-- start Material for this exercise --
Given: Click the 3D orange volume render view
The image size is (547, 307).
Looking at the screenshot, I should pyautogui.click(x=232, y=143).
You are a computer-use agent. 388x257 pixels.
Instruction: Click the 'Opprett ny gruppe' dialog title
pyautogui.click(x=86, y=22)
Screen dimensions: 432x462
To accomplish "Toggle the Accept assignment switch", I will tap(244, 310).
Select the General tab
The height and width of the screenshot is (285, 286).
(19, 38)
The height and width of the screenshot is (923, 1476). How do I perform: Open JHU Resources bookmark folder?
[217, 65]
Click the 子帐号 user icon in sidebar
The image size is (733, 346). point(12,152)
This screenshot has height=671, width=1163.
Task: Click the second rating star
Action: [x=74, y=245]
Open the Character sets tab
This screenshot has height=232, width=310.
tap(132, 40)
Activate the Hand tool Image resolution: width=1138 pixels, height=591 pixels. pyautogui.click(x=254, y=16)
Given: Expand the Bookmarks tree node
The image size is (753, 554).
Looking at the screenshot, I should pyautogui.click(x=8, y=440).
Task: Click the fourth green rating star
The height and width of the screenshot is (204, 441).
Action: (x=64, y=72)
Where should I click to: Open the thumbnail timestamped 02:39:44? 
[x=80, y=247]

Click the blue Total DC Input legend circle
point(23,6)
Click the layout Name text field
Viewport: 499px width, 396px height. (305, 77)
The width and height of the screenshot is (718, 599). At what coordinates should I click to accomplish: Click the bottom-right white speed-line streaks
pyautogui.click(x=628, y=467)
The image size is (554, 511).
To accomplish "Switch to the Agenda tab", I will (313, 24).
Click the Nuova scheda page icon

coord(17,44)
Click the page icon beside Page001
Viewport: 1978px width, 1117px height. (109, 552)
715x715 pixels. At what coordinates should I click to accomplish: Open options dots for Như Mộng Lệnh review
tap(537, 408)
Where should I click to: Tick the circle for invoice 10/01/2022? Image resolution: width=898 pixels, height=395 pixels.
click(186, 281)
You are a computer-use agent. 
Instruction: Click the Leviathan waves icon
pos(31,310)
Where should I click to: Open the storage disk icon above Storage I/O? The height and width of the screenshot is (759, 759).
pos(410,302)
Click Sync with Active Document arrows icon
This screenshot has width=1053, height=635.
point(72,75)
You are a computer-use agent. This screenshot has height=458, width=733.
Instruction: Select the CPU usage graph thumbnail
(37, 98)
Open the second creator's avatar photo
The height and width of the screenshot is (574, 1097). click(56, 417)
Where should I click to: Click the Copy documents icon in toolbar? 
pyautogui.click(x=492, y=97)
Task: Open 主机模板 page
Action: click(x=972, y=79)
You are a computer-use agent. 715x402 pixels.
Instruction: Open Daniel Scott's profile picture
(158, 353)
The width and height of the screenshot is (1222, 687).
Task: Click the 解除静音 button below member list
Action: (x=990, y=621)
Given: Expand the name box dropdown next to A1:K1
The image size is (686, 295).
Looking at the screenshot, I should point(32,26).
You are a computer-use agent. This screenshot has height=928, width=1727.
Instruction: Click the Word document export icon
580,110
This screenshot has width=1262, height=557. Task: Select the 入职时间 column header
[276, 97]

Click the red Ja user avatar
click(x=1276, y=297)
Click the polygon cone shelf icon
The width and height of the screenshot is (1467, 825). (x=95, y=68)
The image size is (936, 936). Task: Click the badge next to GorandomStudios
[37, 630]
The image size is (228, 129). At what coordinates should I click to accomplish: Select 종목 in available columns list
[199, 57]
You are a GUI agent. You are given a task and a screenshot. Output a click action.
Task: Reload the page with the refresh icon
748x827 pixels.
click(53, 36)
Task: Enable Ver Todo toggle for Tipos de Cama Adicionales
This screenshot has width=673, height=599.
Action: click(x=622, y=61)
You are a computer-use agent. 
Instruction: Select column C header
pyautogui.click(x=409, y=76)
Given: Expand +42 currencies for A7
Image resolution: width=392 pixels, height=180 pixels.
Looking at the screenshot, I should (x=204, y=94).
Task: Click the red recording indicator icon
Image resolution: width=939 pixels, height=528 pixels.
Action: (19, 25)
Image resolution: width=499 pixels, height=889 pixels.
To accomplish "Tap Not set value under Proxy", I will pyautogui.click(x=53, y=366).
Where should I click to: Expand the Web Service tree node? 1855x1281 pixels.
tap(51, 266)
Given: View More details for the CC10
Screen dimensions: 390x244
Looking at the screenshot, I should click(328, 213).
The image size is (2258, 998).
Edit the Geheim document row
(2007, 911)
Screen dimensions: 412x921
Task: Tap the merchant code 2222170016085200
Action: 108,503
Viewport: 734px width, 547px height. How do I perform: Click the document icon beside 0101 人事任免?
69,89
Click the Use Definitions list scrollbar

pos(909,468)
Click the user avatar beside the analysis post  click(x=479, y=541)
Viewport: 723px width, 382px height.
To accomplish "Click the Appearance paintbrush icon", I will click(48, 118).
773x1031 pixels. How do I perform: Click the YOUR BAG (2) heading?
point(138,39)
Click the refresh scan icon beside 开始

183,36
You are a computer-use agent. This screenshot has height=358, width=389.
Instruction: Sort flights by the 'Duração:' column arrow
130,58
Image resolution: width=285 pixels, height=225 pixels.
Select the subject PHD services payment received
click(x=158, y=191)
-- end Material for this exercise --
# Description of the task:
Reproduce verbatim everything in the data from the line containing "773x1031 pixels. How" down to the end of the data, including both of those end points.

# Result:
773x1031 pixels. How do I perform: Click the YOUR BAG (2) heading?
point(138,39)
Click the refresh scan icon beside 开始

183,36
You are a computer-use agent. This screenshot has height=358, width=389.
Instruction: Sort flights by the 'Duração:' column arrow
130,58
Image resolution: width=285 pixels, height=225 pixels.
Select the subject PHD services payment received
click(x=158, y=191)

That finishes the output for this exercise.